## Records for this exercise
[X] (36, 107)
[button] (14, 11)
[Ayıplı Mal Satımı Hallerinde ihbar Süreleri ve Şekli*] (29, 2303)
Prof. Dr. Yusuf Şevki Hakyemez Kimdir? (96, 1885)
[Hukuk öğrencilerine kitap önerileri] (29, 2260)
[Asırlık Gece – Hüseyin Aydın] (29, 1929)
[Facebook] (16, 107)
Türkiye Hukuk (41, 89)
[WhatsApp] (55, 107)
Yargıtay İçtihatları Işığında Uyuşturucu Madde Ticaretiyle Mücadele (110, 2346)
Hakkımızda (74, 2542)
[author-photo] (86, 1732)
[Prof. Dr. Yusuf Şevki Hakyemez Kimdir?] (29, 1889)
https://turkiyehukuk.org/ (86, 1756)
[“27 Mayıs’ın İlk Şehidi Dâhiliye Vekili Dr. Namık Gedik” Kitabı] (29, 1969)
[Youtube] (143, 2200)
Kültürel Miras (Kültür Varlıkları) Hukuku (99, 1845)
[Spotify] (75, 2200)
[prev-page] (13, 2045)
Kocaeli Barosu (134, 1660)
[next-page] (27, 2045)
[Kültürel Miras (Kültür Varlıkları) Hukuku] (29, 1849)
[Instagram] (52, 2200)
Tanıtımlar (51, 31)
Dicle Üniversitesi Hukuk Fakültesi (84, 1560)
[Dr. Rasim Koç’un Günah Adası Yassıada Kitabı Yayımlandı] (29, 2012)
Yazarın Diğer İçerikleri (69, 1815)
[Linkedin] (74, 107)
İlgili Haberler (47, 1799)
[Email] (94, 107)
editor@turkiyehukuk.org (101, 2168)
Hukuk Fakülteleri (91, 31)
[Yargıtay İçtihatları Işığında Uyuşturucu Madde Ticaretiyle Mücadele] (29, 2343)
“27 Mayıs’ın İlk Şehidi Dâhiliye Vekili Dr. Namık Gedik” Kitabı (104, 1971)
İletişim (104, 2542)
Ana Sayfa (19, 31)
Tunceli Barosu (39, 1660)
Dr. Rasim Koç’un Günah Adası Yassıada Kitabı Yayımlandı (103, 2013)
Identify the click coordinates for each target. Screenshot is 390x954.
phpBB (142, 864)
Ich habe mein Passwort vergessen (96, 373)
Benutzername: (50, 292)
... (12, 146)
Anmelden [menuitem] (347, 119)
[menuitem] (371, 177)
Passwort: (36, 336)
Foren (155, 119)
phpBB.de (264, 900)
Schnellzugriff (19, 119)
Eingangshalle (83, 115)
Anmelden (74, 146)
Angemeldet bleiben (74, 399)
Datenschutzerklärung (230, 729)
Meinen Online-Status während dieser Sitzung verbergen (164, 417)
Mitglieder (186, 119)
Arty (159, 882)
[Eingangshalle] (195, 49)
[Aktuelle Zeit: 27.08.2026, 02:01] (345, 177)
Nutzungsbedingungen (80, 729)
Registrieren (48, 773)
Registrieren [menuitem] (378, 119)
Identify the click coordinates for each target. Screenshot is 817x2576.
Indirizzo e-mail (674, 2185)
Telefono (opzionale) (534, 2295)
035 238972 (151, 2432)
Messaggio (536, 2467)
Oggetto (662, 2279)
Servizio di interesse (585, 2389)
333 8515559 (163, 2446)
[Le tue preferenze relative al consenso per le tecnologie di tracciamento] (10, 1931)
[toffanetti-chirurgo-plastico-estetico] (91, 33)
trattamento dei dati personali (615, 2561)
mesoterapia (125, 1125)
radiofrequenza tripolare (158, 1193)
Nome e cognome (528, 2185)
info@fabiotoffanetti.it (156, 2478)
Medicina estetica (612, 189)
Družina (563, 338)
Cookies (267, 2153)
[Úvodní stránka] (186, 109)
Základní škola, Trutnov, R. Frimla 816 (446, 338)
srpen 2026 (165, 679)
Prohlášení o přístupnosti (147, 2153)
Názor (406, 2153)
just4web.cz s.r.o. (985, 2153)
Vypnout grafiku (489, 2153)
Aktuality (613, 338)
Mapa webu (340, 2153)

## Try it
From the material above, copy exactly the lines between the line holding "[Asırlık Gece – Hüseyin Aydın] (29, 1929)" and the line holding "[Prof. Dr. Yusuf", inclusive, and only those.

## Exercise output
[Asırlık Gece – Hüseyin Aydın] (29, 1929)
[Facebook] (16, 107)
Türkiye Hukuk (41, 89)
[WhatsApp] (55, 107)
Yargıtay İçtihatları Işığında Uyuşturucu Madde Ticaretiyle Mücadele (110, 2346)
Hakkımızda (74, 2542)
[author-photo] (86, 1732)
[Prof. Dr. Yusuf Şevki Hakyemez Kimdir?] (29, 1889)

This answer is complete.